Overview
Qwen3-235B-A22B is the flagship model of the Qwen3 series, released in 2025 by Alibaba's Qwen team. It is a mixture-of-experts (MoE) causal language model with 235 billion total parameters, of which 22 billion are activated per token. The architecture has 94 layers and 128 experts, with 8 experts routed on each forward pass, and it uses grouped-query attention with 64 query heads and 4 key/value heads. The defining feature of Qwen3 is a single model that switches between a thinking mode for hard reasoning and a non-thinking mode for fast general dialogue.
What it's good at
In thinking mode the model emits a reasoning trace inside a <think> block before answering, which lifts its accuracy on mathematics, code generation, and logical problems above the earlier QwQ and Qwen2.5-Instruct models. Qwen reports that on benchmark suites it competes with DeepSeek-R1, OpenAI o1, Grok-3, and Gemini-2.5-Pro. It handles 100+ languages and dialects with solid translation and multilingual instruction following, and it is built for agentic work, with strong tool calling that pairs well with the Qwen-Agent framework and MCP servers.
Running locally
Because all 235B parameters stay resident even though only 22B compute per token, this model needs a lot of memory.

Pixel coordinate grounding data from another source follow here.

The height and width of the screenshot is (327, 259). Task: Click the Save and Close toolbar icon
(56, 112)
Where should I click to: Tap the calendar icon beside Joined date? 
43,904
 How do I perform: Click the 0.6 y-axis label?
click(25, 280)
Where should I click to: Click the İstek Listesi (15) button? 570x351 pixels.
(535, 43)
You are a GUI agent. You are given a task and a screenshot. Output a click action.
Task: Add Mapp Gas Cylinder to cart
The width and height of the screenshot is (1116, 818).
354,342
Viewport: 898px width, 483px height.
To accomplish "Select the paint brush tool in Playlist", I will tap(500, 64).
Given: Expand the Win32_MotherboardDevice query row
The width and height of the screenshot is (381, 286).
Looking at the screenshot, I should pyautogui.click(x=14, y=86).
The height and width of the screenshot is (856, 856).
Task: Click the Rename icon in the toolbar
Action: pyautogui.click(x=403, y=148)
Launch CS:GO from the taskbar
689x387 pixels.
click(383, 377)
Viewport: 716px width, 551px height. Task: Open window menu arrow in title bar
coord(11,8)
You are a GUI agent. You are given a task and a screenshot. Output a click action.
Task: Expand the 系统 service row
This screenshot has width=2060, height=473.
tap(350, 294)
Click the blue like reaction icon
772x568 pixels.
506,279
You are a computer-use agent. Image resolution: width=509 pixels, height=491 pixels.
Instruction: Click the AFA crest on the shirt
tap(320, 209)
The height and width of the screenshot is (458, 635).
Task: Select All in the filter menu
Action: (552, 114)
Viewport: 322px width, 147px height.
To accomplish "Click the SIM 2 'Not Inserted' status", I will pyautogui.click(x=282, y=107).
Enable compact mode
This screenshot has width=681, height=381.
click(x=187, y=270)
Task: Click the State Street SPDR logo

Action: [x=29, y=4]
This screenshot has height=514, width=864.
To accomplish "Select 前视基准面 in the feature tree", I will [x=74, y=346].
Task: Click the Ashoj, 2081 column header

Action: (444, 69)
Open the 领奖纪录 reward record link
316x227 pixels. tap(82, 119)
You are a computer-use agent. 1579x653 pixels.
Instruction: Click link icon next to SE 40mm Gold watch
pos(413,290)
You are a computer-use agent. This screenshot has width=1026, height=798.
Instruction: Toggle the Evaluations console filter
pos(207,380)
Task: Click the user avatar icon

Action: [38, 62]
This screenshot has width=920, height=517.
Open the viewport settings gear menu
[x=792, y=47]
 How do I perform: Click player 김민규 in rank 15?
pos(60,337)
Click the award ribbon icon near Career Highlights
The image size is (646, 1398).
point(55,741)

In BF16 it spans hundreds of gigabytes and is usually served with 8-way tensor parallelism in vLLM (0.8.5+) or SGLang (0.4.6+) to expose an OpenAI-compatible endpoint. For smaller setups, 4-bit GGUF quantization through llama.cpp, Ollama, LMStudio, or MLX brings it down to roughly 48 GB of VRAM or more across one or several high-memory GPUs. Native context is 32,768 tokens, extendable to 131,072 with YaRN when long inputs are needed.
License
Qwen3-235B-A22B is released under the Apache 2.0 license. You can use, modify, fine-tune, and deploy it commercially without paying a fee, and there is no attribution requirement beyond keeping the license notice. The weights are openly downloadable from Hugging Face.